Cuatro años después, Manuel se uniría a un pelotón. Sería un hombre hecho y derecho, pero jamás dejaría que su padre controlara su vida. Nada podía hacer frente a un futuro diferente, víctima de un cañón apuntando hacia su destino, obligandolo a marchar hacia la nada, como si Bataan fuera. No podría ser nada más que un puerco al servicio de un estado corrupto, bajo las cuerdas del titiritero Alfonso, pero tiraría de las cuerdas con fuerza, hasta que sangre saliera de la comisura de sus dedos.
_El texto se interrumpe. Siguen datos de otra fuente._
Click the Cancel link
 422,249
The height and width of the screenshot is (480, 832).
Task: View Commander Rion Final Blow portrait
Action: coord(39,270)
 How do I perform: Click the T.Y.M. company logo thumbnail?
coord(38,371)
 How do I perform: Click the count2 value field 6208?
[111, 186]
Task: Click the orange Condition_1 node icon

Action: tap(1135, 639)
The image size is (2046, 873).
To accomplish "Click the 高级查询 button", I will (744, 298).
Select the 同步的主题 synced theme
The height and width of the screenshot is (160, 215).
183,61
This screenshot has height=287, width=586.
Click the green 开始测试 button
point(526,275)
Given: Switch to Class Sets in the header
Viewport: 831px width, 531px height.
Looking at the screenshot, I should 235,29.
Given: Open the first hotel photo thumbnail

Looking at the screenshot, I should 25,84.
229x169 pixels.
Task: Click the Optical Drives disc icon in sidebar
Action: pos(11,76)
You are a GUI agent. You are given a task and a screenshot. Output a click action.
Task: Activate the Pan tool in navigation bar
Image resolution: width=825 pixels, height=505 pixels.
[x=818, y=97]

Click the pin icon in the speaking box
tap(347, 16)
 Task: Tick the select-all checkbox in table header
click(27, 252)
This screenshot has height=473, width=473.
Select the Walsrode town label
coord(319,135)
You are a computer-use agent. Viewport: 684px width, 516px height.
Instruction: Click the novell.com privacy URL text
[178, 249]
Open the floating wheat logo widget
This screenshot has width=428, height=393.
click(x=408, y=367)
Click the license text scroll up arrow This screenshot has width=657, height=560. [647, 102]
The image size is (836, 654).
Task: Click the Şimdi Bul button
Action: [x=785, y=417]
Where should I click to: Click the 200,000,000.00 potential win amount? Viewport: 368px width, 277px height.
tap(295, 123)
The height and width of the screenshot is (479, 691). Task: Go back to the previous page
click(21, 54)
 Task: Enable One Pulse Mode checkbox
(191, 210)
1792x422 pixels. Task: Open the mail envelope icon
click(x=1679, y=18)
“Complicada veo la cosa, cabro de miechica,” el tio le diría una mañana de marzo. “Pero era de esperarse. Tu padre jamás te dejaría ser… ¿Qué era lo que querías ser, cabro? ¿Llegar a una universidad, de esas grandes de Santiago?”
Era una pregunta difícil, porque a pesar de todo, Manuel jamás tuvo plan a futuro. En el Norte no había oportunidades, más allá del trabajo portuario, el trabajo de temporero, y el trabajo ilegal. El no era un cabro letrado, no era cabro que iría a la universidad, sin importar lo mucho que quisiera ser algo más que las pocas oportunidades que se le habían presentado en la vida. Y, sin embargo, al mismo tiempo, más allá de los sueños de astrónomos, pilotos, y presentadores de radio, había algo más profundo, algo más obviado, más primordial. Una respuesta sencilla y significativa. La proverbial patada en las pelotas de la que siempre había soñado.
“Quiero ser como tú.” Habría respondido. “Quiero ser un luchador, un sublevado.”
Y Facundo se reiría, posiblemente la risotada más plena que tendría toda su vida. Risa tan fuerte que haría que Manuel se sonrojara como un tomate, como repartidor de empanadas que trabaja por doce horas bajo el fuerte sol norteño. Tanta sería la risa que Manuel sospecharía que sería esta la causa detrás del infarto fulminante que acabaría con él dos semanas más tarde.
“Reza mil plegarias, sonso. Jamás serás como yo, y eso es bueno. No quisieras tener las cicatrices que traversan mis brazos, o las colas de cigarro que ahogan cada uno de mis respiros. No querrás nunca tener las cicatrices que cortan mi mente, que atraviesan mi lóbulo parietal e impactan mi amígdala, como si mi ser se hubiera vuelto una de esas maquinitas de flipper.” Una vez más el tío le daba a lo poético, palabras que resuenan cuando una bola de flipper atraviesa el lóbulo de Manuel — Veintidós bolas, para ser preciso.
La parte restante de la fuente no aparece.